DR MAXEY: Those are excellent points. As far as first rib resection through the supraclavicular approach, there is no problem whatsoever resecting the most posterior, lateral aspect of the first rib. Gaining access to the most medial portion of the anterior first rib is what provides us difficulty. Leaving a small portion of the most medial aspect of the first rib has no effect whatsoever in patients with neurogenic and arterial disease and the supraclavicular approach is more than adequate. Patients that we do need access to the most medial aspect of that first rib are those patients with Paget-Schroetters. In these circumstances, we use the counterincision, which I described. This incision adds no more morbidity yet provides tremendous exposure to allow us to completely decompress the vein.
As far as patients and their diagnostic workup, certainly arterial and venous diseases are fairly straightforward. We typically rely first on noninvasive studies followed by an angiogram or venogram. These techniques are usually highly sensitive and specific for arterial and venous compression. The controversy arises with the neurogenic patients.

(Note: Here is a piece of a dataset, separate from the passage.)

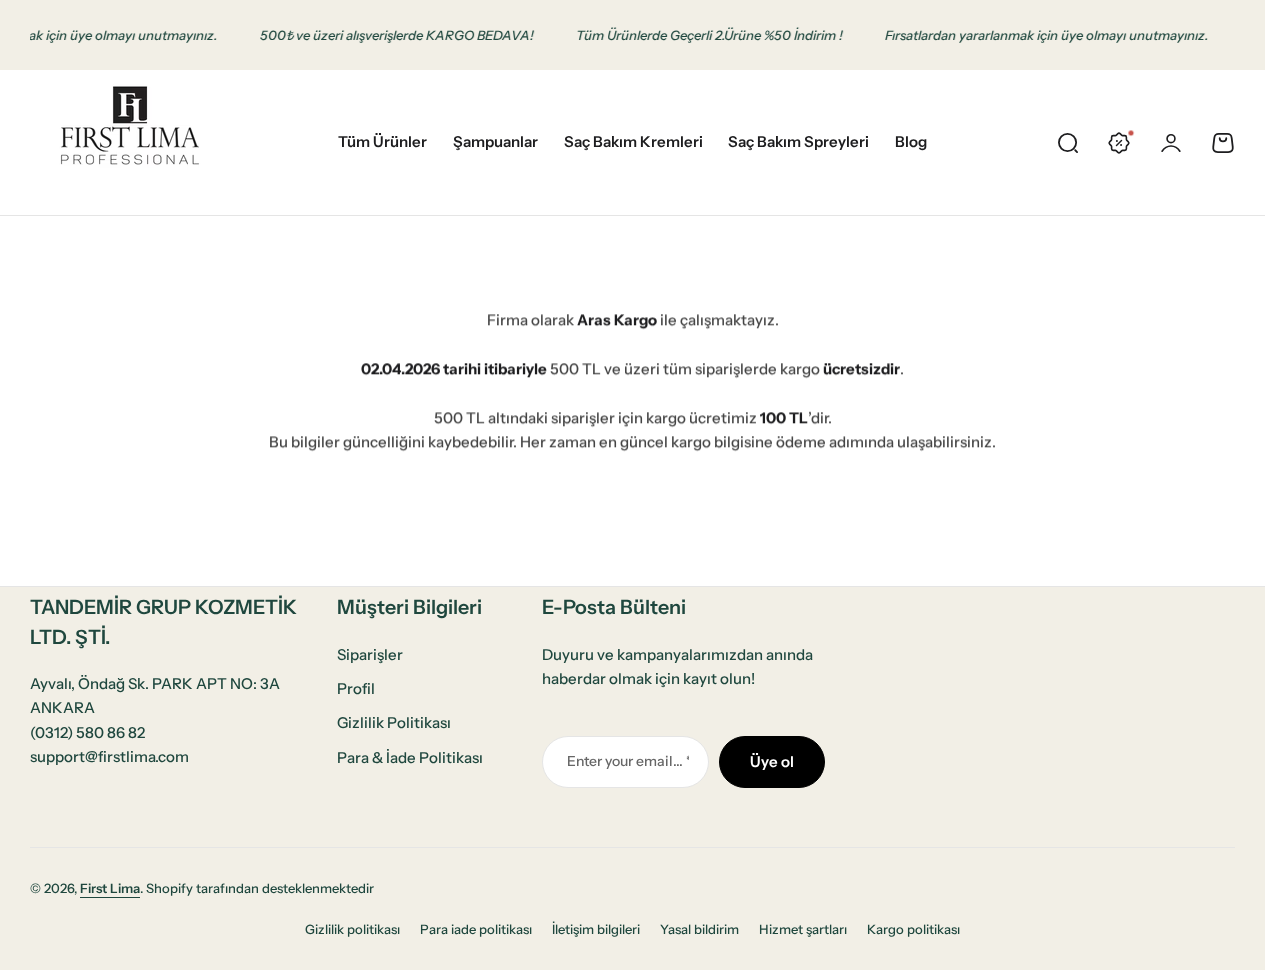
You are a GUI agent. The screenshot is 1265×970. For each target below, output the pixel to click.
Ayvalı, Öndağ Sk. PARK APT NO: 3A (155, 683)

These are patients who oftentimes have been worked up to the hilt from their primary care doctors, physical therapists, and chiropractors. Certainly in these complicated patients we do a very detailed history and physical examination, but do not hesitate to get more precise imaging modalities, CT scan, MRI, to rule out any disk disease or cervical stenosis, and I think the role of conduction studies is quite evident from Dr Urschels published work.
You do, however, need to rule out more distal entrapment syndromes. That is, make sure the ulnar nerve is not entrapped and no evidence of carpal tunnel syndrome is present. I think utilizing all of these modalities decreases ones chances of operative failure from thoracic decompression by allowing one to choose the correct patient most likely to have excellent results.